Saturday, 16 December 2017

Write Club

So enjoying listening to the Write Club podcasts.

This group of writers discuss everything from why we write to how we find excuses not to write (the noble art of procrastination!), and as well as reading short extracts from their own writing, they discuss research, approaches to writing, writing exercises, and the importance of reading, ending the podcasts with discussions of the books on their bedside tables.

It's easy-going and invariably humerous, and yet thought-provoking and gives the creative urge a kick up the proverbial. As well as giving writers a chance to engage with what and how other writers are writing and reading, you can join in their discussion on their Facebook page as well as on their podcast page. It's like being in a friendly and supportive writer's group without having to take the trouble to go out and find one! 

Tuesday, 21 November 2017

Something exciting happening in the ether...

Well there's something exciting brewing over the next few weeks, and it involves writing and books and podcasts and sunshine and quite alot of rather gorgeous scenery...




Saturday, 14 May 2016

Jakob's Colours by Lindsay Hawdon

Amazon link

I'm finding some absolutely beautiful and also absolutely heartbreaking books in the library at the moment - this one, Jakob's Colours, was recommended by a friend, and is right up there with the best of them.

I am conscious that I've been using the word "beautiful" quite a lot in recent reviews, but just switching the word does not alter the fact that sometimes it is the best description. Jakob's Colours is beautifully written, and I adore the characters who inhabit its pages and the tiny cupboards within its walls. The Roma Holocaust - the Porajmos - is little-visited in literature, and rarely does any book telling the untellable do it with such devastating beauty.

Saturday, 7 May 2016

And the Mountains Echoed by Khaled Hosseini

Amazon link


And the Mountains Echoed is a beautifully written, intense, and accomplished novel, as you'd expect from the author of The Kite Runner and the even more splendid A Thousand Splendid Suns.

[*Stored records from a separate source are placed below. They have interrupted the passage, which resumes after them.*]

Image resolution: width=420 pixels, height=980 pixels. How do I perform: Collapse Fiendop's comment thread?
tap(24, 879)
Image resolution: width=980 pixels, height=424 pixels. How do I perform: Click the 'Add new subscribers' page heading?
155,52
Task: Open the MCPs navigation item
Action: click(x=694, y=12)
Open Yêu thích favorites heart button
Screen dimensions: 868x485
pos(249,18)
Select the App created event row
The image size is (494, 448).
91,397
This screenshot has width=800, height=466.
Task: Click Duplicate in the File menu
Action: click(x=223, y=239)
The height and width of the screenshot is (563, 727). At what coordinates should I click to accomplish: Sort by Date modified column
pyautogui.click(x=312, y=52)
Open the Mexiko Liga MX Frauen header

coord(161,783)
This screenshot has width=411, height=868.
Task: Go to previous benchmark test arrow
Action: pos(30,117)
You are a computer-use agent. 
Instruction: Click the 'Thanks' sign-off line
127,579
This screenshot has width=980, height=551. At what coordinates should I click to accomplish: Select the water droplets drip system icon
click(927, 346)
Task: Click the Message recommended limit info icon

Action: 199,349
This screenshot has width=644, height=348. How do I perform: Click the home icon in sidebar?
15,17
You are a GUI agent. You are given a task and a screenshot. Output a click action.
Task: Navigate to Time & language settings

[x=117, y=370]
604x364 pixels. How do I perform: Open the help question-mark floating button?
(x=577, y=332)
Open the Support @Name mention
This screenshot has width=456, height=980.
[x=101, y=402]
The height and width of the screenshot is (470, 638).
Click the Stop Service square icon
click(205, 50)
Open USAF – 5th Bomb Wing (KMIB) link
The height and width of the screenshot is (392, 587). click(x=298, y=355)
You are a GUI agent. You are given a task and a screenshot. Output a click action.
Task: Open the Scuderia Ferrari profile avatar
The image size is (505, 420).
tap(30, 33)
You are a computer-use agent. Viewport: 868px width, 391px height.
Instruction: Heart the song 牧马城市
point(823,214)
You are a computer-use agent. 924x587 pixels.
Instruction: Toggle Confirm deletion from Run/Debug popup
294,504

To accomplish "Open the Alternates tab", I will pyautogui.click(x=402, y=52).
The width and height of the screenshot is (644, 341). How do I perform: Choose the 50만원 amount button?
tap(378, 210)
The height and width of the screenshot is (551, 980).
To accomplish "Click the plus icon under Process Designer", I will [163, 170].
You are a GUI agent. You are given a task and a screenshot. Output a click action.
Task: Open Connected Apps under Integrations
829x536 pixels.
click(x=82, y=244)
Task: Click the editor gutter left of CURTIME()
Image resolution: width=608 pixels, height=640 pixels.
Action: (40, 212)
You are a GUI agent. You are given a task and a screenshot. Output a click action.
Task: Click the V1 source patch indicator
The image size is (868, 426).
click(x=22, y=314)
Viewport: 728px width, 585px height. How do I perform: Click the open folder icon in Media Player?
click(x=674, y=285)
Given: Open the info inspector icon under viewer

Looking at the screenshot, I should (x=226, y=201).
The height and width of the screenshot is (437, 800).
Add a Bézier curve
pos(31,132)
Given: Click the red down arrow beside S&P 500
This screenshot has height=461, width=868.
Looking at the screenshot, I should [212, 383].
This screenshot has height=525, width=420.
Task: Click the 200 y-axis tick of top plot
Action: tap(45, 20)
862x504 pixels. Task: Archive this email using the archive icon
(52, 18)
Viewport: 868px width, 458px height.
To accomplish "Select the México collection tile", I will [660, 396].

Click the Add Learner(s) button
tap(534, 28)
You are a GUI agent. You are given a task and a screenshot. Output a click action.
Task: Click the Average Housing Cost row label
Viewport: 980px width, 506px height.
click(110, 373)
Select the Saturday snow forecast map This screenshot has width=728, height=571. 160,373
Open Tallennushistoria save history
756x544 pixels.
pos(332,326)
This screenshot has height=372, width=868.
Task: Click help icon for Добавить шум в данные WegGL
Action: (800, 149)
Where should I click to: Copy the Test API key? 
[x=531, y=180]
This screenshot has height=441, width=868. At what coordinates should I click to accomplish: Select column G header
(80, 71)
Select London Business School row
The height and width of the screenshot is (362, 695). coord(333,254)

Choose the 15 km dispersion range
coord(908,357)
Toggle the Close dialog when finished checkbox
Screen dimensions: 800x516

I did feel that I'd have liked to have spent more time with some of the characters at the heart of the novel, followed them in more detail over all the years they travelled in search of what was lost, but that's a testament to Hosseini's engagingly human characters and powerful storytelling in what is both a heartbreaking and an uplifting journey.

Saturday, 30 April 2016

The Miniaturist by Jessie Burton

Amazon link

The Miniaturist is a wonderfully inventive and sensuous novel with fantastic characters - both human sized and miniature! - and a deeply engrossing plot. The sights and sounds and smells and claustrophobic politics of 17th century Amsterdam infuse this intelligent novel, and the plot has enough twists and turns to keep you guessing - even if you might have seen some of them coming! 

The key to the sheer delight of this novel is the core thread of the relationship between the central character, Nella, and the mysterious miniaturist, which is nicely poised between the beneficent and the sinister and keeps you reading avidly to the end of this excellent book.